What the exercise asks :: Repeat the lines between the one holding "Given: Choose Tether" and the one holding "Viewport: 946px width, 1006px", inclusive, and swap "cube" for "box" while leaving everything else the same.

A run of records
##############################
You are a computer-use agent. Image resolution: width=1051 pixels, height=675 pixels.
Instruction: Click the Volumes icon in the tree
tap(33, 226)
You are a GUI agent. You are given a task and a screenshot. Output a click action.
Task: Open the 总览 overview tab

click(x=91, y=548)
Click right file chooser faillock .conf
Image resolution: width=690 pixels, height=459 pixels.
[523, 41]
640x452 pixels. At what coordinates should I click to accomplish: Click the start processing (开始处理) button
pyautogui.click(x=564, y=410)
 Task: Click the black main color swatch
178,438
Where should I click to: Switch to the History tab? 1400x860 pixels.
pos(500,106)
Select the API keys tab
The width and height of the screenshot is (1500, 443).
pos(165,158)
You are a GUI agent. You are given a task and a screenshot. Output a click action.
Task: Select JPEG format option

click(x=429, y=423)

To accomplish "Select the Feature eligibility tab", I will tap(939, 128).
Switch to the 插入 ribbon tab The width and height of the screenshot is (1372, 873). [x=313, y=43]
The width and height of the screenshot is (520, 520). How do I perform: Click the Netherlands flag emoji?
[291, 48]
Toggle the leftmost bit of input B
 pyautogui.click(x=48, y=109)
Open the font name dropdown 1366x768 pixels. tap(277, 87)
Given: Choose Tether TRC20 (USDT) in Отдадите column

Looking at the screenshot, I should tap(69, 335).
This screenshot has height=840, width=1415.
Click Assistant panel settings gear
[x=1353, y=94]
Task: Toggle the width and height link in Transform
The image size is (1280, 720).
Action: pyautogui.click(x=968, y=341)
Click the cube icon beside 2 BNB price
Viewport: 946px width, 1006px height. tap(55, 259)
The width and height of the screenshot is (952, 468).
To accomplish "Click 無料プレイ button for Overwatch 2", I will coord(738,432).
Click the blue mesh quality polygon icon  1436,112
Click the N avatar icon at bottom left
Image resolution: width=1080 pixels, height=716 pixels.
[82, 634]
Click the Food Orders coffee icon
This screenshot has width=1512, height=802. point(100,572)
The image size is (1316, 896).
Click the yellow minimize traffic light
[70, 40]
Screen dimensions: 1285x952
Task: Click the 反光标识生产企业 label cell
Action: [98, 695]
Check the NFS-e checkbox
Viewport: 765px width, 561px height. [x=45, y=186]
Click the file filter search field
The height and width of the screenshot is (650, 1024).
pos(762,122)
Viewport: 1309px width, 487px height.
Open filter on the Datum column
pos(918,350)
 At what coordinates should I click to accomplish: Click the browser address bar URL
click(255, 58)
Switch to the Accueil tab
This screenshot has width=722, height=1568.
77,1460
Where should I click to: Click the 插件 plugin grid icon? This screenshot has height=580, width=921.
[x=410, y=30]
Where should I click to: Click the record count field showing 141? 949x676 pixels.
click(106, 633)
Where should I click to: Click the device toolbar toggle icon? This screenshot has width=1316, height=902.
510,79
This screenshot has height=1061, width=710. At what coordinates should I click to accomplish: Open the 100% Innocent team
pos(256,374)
##############################
Result for this exercise ::
Given: Choose Tether TRC20 (USDT) in Отдадите column

Looking at the screenshot, I should tap(69, 335).
This screenshot has height=840, width=1415.
Click Assistant panel settings gear
[x=1353, y=94]
Task: Toggle the width and height link in Transform
The image size is (1280, 720).
Action: pyautogui.click(x=968, y=341)
Click the box icon beside 2 BNB price
Viewport: 946px width, 1006px height. tap(55, 259)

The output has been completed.